Perhaps the actor in this parable is also a seeker. I suspect that while passing through a field owned by someone else, they happened upon the treasure. As a listener, I have to ask myself what I would do in that situation. My first instinct would be to haul away the treasure, and of course use it for good, with at least 10 percent of it going to the Lord’s work.

Could I be missing the field for the sake of the treasure? What kind of joy would it take for me to stop fixating on having treasure and to make a bold investment in land? I’m reminded of the kind of faith that has turned off so many people in Philadelphia (and North America) to Jesus. It’s not just the anti-science faith that shuts down questions rather than encouraging them. I’m talking about the overly individual faith that on the one hand claims access to eternity and on the other hand allows extraction industries to poison the water supplies of our most vulnerable neighbors. It’s the kind of faith that assumes ultimate rightness because of claiming Jesus, while simultaneously ignoring the call to repentance coming from Indigenous peoples fighting for state recognition and land rights or from black folks marching to end to the racist application of laws. This faith rests safely in dominant cultural normativity and comfort while at least tacitly supporting wall-building on the US/Mexico border, perpetual preemptive war abroad and a widening wealth gap. It’s a faith that claims moral superiority, yet is known for its robust lack of compassion to queer people and protection of men who exploit women.

Why not buy the whole field?

If Jesus spoke this to a person in my gentrifying neighborhood, I can easily imagine them bringing up two words: lead smelting. According to a recent Philly.com article, Philadelphia was known as the “World’s Workshop” and once boasted 36 smelters (New York was next with 21, Baltimore and Boston third with 9). Sixteen of them were in my neighborhood and now the over-development of new construction is unearthing lead dust, causing fear and also damaging young children’s brain development. “Buying the field” in Kensington means adopting the problems that you personally didn’t cause.

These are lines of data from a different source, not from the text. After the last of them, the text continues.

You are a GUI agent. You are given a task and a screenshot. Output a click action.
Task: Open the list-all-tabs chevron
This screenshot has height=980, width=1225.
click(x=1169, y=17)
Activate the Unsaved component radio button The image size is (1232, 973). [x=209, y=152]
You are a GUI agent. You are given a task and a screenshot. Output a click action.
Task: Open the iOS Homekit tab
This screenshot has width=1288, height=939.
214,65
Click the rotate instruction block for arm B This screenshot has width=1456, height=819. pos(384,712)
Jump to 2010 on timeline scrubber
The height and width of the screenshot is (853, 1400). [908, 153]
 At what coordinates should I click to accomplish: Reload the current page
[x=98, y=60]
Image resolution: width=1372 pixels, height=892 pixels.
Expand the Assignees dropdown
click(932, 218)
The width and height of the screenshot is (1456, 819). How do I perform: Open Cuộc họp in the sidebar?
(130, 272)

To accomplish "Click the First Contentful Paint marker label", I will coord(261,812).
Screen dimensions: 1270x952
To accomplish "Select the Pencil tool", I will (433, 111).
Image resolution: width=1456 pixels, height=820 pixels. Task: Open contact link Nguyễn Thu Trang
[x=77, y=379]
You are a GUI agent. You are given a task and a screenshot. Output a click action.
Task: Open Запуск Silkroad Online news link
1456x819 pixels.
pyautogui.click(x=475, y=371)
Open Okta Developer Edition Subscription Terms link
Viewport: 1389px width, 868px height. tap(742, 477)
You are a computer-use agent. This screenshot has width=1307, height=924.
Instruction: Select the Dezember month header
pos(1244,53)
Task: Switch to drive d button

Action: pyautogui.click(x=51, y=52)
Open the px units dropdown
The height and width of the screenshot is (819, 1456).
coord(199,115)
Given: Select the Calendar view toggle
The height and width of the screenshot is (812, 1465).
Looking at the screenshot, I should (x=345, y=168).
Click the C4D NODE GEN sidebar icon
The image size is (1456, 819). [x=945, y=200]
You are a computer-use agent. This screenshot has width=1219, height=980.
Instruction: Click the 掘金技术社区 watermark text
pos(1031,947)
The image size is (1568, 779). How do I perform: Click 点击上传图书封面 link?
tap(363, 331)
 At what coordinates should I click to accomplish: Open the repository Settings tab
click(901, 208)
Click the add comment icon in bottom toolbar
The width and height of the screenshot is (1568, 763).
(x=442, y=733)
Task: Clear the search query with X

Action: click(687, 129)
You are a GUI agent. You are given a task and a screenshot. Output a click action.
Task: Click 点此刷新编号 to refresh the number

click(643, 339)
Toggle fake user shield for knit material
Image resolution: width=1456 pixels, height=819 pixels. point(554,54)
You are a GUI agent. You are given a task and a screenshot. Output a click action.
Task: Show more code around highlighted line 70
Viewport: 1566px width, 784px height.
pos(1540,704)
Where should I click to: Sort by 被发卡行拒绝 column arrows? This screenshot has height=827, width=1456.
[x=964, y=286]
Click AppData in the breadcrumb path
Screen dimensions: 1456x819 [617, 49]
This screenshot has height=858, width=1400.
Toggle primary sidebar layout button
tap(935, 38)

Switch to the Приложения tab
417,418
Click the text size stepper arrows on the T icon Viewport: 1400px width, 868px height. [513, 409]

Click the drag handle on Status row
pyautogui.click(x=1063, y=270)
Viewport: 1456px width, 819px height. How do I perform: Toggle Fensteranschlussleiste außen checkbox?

I think if we are to “buy the field,” it means that sacrifice can get us to the treasure, but that the real treasure lies in the community that comes with the purchase. Your passions and problems now belong to a biome, and the gifts and struggles of that place likewise become yours. Buying the proverbial field challenges me to find a place of belonging where I am part of the larger Movement: I’m consciously connected to this land and the people of this land. I don’t own it all in the sense that I’m responsible to make it all better or I’m condemned, but rather I’m invited to grow into fullness as I co-mingle in the community of creation as a partner with Jesus.

We don’t have to get it all right in our heads or in practice. Actually, it’s in our limits, mistakes and willingness to change (weakness) that pearls are formed and God’s strength is revealed to all (made perfect). Our sense of belonging cannot be limited to people who we think are getting it right. In this field, we need all the help we can get to be healthy and whole. And why not? There’s enough treasure in it for all to enjoy!